5.3.3 Marker and Line Shortcuts

It is best to write out the explicit attributes you are customizing, but there are some nice shortcuts for convenience. Plot red point markers with dotted line using:

x = [1, 2, 3, 4]
y = [2, 4, 3, 5]

plt.plot(x, y, 'r.:')    # Red, point marker, dotted line
plt.show()

plt.plot(x, y, 'ks--')   # Black, square marker, dashed line 
plt.show()

The matplotlib documentation offers several nice cheat-sheets that can be printed.

5.4 Graphing Arrays

Given a 2-D array of data, PyPlot treates each column as a series.

5.5 Comparing Populations

Exercises

  1. Graph the following data set as a scatter plot.
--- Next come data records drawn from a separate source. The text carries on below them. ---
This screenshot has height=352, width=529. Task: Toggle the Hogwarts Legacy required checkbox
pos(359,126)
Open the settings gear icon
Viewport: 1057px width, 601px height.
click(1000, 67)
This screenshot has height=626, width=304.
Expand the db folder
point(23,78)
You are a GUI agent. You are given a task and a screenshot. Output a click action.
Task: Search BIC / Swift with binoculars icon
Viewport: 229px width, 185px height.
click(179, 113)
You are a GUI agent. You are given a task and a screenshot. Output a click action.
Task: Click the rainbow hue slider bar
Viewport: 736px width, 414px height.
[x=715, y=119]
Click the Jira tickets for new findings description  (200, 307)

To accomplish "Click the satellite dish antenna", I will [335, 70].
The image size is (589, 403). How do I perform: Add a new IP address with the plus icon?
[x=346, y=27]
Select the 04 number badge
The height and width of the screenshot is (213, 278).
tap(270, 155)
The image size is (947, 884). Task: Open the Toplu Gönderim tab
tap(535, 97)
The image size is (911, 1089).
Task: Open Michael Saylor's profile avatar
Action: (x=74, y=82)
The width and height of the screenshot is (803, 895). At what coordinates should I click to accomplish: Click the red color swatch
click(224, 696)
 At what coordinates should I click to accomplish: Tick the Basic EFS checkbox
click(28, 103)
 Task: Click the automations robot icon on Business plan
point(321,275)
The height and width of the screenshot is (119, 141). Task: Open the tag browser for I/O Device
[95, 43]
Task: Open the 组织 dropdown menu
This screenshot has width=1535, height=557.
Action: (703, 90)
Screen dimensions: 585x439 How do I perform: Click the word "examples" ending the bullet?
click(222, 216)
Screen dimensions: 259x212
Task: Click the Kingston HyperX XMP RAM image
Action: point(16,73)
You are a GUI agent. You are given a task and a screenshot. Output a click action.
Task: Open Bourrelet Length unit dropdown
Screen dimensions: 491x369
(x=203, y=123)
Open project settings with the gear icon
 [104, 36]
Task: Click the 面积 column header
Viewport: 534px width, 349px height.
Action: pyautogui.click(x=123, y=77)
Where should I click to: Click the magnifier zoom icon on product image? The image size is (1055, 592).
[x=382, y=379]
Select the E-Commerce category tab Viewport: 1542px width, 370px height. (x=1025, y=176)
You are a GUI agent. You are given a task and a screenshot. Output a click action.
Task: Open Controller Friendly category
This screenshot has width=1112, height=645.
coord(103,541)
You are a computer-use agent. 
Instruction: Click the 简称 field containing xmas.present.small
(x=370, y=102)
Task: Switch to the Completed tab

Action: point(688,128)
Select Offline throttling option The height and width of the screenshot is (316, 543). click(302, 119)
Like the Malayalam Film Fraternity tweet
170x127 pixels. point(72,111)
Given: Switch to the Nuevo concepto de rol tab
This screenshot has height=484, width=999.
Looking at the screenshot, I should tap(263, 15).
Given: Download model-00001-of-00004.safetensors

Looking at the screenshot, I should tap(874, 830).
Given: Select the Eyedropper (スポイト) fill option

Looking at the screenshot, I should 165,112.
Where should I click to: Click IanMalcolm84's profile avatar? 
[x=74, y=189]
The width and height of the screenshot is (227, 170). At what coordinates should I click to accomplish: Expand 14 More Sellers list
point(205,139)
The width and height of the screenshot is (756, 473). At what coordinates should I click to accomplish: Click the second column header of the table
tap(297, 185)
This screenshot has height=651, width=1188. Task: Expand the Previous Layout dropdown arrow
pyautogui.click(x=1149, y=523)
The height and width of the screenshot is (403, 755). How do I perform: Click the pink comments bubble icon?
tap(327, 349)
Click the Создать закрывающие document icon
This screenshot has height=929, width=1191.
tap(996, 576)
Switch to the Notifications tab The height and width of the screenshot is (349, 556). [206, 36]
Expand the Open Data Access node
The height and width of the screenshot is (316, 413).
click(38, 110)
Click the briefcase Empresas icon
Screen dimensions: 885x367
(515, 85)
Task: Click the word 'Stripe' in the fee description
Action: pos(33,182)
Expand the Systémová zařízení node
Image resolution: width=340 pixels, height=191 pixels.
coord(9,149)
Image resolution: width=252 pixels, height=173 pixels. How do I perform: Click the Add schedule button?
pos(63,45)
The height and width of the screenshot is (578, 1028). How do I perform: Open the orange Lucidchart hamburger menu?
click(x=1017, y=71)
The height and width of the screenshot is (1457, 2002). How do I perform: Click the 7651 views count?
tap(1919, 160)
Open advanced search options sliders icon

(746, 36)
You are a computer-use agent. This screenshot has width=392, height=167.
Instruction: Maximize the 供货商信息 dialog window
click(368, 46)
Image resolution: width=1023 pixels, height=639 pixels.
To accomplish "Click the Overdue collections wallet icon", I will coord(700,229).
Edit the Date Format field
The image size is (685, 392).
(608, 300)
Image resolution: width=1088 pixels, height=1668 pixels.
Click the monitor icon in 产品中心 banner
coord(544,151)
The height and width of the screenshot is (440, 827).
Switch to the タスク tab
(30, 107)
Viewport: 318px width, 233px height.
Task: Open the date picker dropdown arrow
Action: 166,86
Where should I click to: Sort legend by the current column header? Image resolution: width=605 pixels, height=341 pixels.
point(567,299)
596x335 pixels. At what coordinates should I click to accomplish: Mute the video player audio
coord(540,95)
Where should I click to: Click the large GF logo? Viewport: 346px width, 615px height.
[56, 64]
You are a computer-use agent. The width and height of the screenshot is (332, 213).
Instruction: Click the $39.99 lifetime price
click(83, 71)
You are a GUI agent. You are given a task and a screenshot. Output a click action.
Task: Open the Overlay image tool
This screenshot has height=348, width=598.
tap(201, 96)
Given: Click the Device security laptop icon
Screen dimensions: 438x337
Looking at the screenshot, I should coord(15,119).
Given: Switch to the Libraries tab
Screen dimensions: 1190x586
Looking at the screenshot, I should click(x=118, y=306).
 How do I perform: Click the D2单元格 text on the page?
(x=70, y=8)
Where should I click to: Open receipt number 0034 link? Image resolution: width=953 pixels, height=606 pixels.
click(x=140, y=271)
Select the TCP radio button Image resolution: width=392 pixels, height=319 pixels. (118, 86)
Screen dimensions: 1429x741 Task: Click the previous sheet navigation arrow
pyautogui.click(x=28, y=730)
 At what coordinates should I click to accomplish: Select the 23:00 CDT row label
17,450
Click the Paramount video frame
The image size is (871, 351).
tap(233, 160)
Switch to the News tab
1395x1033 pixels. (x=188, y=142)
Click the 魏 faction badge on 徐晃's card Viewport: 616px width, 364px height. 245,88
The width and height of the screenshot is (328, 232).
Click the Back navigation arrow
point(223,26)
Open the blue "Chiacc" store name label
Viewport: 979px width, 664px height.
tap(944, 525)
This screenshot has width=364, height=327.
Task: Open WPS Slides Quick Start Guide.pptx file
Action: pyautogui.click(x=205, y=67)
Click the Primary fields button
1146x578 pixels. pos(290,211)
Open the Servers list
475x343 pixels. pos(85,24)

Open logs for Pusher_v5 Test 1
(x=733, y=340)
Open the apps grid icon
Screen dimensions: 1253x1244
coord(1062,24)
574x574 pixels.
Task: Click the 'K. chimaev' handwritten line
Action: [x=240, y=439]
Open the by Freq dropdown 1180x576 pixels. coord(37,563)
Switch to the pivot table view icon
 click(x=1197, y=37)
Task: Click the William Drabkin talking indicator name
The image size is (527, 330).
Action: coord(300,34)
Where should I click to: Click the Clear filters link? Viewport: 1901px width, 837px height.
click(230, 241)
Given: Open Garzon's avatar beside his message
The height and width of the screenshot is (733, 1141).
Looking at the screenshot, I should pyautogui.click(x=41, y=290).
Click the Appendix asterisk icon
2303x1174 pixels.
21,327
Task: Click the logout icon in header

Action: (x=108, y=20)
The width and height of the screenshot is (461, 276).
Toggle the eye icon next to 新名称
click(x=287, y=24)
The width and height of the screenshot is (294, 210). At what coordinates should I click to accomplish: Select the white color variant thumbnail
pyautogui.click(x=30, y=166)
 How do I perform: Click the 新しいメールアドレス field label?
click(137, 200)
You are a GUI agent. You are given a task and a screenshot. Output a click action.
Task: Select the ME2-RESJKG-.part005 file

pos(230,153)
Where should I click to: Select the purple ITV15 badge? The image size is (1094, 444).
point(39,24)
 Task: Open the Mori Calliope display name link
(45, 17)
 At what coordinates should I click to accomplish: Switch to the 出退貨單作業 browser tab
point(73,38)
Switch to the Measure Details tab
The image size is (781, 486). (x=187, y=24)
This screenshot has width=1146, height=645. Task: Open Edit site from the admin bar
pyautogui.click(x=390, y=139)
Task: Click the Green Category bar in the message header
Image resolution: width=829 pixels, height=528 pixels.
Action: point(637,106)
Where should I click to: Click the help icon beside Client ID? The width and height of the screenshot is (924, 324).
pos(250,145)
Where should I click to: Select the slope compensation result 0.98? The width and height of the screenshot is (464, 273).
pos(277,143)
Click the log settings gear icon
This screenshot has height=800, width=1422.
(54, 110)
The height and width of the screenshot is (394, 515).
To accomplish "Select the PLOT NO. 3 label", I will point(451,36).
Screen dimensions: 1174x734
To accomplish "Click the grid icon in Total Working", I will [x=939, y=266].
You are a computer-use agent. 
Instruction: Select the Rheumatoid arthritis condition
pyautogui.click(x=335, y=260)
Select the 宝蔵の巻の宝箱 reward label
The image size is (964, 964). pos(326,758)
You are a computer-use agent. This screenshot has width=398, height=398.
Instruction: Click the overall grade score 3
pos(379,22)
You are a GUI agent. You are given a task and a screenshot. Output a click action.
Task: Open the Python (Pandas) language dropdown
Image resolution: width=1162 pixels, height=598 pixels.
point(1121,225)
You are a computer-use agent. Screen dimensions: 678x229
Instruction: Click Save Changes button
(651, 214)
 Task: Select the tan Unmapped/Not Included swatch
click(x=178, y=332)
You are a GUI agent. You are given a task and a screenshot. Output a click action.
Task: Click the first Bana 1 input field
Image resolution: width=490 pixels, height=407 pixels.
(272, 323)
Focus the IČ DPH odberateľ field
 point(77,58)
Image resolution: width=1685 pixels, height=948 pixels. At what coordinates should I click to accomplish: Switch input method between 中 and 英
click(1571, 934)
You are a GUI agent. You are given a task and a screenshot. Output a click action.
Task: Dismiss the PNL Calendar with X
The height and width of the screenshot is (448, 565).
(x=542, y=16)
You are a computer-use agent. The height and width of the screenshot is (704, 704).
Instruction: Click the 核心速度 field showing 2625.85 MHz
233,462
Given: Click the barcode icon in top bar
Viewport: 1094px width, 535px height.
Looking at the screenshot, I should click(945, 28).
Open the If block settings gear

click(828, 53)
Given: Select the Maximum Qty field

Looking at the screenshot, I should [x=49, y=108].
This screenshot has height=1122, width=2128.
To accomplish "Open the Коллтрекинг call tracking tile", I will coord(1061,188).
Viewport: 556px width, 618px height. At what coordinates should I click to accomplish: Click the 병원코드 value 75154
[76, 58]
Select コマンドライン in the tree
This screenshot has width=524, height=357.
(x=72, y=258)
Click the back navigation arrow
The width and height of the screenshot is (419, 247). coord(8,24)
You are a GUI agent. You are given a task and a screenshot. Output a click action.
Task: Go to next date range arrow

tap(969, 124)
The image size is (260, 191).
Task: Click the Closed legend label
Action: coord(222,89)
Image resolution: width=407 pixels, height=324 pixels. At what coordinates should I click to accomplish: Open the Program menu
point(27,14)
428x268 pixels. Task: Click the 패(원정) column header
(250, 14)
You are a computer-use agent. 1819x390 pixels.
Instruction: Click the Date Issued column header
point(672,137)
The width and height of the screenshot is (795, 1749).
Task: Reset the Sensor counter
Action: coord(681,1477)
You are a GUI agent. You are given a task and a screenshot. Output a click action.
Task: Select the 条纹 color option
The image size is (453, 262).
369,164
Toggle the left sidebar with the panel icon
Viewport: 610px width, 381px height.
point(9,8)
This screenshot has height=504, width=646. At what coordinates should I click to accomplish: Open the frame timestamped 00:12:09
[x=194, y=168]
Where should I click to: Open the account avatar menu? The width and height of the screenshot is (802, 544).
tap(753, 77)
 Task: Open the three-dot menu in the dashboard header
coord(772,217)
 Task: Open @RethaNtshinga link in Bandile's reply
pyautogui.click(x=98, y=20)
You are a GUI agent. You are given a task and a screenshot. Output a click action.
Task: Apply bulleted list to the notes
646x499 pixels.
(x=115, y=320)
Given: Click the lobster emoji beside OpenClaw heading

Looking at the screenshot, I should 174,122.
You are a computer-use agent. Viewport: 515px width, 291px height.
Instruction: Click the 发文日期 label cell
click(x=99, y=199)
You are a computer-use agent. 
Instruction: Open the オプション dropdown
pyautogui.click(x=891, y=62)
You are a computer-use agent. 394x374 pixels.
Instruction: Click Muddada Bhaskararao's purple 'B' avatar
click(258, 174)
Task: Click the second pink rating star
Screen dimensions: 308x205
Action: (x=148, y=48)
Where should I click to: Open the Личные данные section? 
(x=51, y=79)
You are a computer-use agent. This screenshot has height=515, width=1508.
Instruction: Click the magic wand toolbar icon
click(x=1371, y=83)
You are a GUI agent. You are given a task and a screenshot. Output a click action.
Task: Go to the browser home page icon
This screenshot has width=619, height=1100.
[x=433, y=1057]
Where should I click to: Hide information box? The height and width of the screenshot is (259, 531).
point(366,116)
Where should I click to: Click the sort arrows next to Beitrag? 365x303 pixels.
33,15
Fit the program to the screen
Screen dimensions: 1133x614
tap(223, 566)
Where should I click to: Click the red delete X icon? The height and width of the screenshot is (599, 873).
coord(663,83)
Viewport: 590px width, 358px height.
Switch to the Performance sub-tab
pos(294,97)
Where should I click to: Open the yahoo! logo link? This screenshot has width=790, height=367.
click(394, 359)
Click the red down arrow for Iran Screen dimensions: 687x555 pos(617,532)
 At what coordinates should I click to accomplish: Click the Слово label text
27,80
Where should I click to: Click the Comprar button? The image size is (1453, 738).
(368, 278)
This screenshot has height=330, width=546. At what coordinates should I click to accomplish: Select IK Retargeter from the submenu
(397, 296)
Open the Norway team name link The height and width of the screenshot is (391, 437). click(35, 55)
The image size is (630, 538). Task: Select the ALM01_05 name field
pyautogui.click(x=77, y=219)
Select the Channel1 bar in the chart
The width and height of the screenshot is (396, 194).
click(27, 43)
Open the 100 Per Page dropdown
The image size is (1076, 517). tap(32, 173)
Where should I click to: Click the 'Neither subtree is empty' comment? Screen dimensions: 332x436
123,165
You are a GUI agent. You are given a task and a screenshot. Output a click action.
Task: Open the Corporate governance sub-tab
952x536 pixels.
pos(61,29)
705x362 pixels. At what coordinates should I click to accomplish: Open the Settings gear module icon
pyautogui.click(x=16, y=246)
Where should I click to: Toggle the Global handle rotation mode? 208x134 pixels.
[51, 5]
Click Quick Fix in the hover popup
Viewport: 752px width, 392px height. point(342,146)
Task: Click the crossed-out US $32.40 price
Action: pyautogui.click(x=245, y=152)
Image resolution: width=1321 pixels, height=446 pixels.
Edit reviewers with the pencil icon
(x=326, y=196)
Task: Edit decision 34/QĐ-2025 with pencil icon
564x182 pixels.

On the same plot, draw an approximate best fit line to the data (this is an estimate).

    x 0 1 2 3 4 5 6 7 8 9
    y 12.5 13.1 13.2 13.2 13.8 14.1 15 14.8 14.9 15.1
  2. Recreate the following graphs as closely as you can:

Graph Graph
Graph Graph

  1. Perform a reflex test (or use previous data). Have one person place their hand at the edge of a table with their fingers out. A second person holds a ruler just above the first person’s finger tips and lets go at a random time. Without moving their hand, the first person closes their fingers to stop the ruler. For each person,
    • Collect 12 samples of how far the ruler falls before it is caught.
    • Put the data into a NumPy array.
    • Create a histogram for each person depicting the distribution of their reflex times.
    • Create a box plot for each person depicting the distribution of their reflex times.
  2. Consider a pendulum with mass \(m\), length \(L\), and release angle \(\theta\). The period \(T\) of a pendulum is the amount of time it takes to complete one cycle of motion, swinging from one side to the other and then back again. To model the period of a pendulum, we want to determine the effect that each of the variables \(m\), \(L\), and \(\theta\) have on \(T\). We can explore this experimentally by keeping two of the variables constant while changing the third and looking for changes in \(T\).